Pengamat Ini Menilai, DPP Golkar Ingin Lihat Sejauh Mana Loyalitas Kadernya di Jabar

Oleh : Yuga Khalifatusalam

Jurnalbandung.com –  Keinginan ketua DPD Golkar Dedi Mulyadi menjadi Cagub Jabar 2018 belum terwujud. Pasalnya sampai saat ini DPP Partai Golkar belum memberikan rekomendasi SK Cagub Jabar kepada yang bersangkutan.

Pengamat politik dari Universitas Parahyangan Bandung, Prof. Asep Warlan Yusuf menilai, sikap DPP Partai Golkar tersebut, merasa belum yakin dengan sosok Dedi Mulyadi yang mampu bertarung dalam perebutan kursi Jabar satu.

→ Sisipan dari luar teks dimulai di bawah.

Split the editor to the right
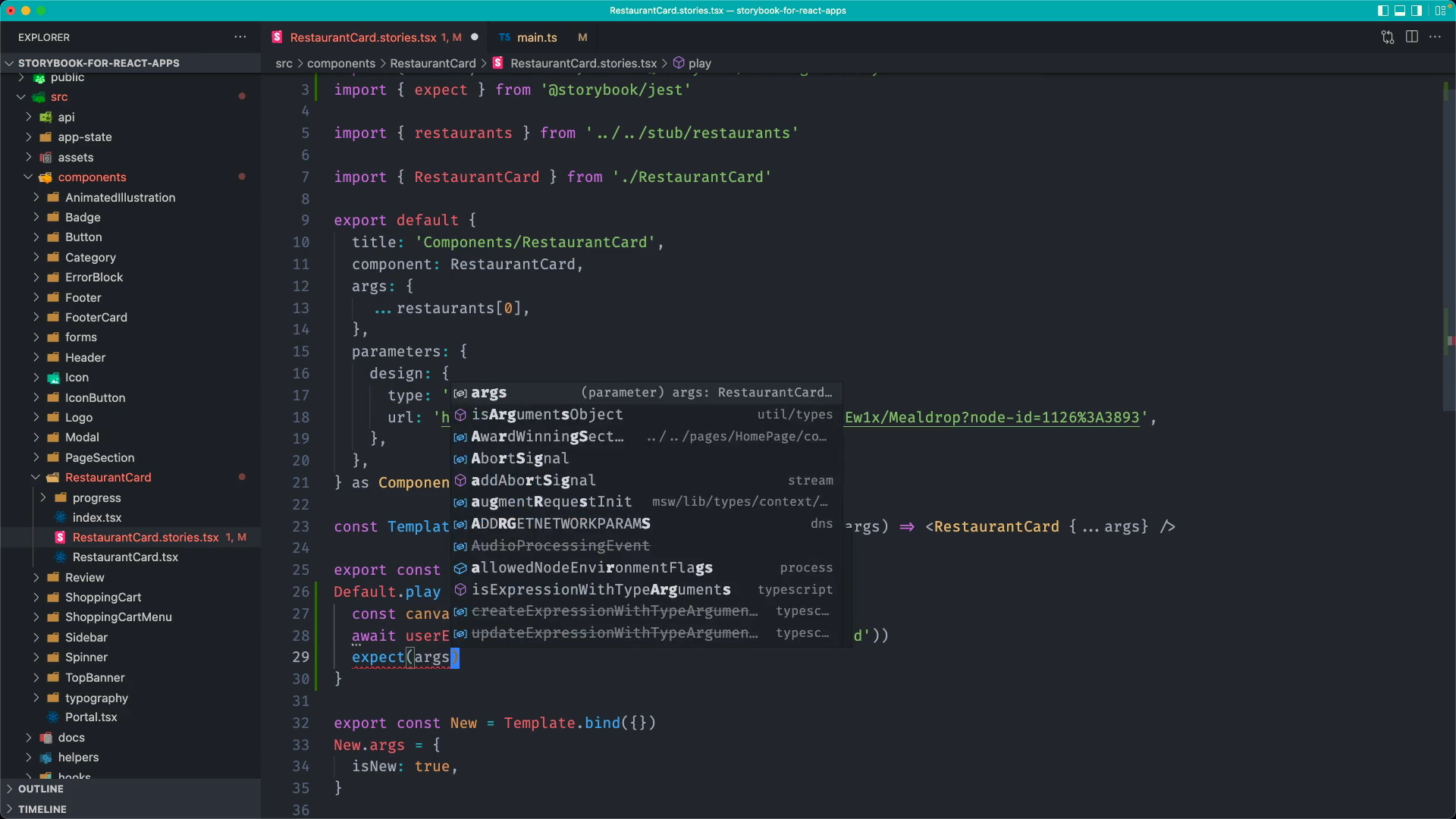 [x=1411, y=37]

Terbukti, menurut Asep, DPP Golkar mewacanakan simulasi beberapa pasangan
cagub-cawagub Jabar, sejatinya ingin melihat sampai sejauh mana ketertarikan partai lain
untuk menjalin kerjasama politik dengan Golkar.

“Apakah partai lain lebih responsif dengan pasangan Ridwan Kamil-Daniel Muttaqin, atau
Deddy Mulyadi-Aceng Fikri, atau pasangan lainnya,” katanya.

Asep menilai, DPP Golkar tidak yakin dengan sosok Dedi Mulyadi, karena sampai saat ini belum terlihat komunikasi politik dengan partai lain.

“Saya kira memang sampai sejauh ini Dedi Mulyadi belum teruji dalam menggaet mitra koalisi. Kalupun merasa sudah banyak partai yang
siap berkoalisi dengan Golkar, itu baru ambon sorangan (klaim sepihak),” ujar Asep kepada wartawan,  Jumat (6/10).

Menurutnya, Bahwa sikap DPP Golkar ini seolah ingin melihat loyalitas para kader Golkar yang ada di Jawa Barat.

“Bisa jadi, Dengan menggantungkan Dedi Mulyadi ini, DPP ingin melihat loyalitas kader Golkar kepada DPP. Apakah loyal terhadap partai atau loyal kepada personal,” katanya.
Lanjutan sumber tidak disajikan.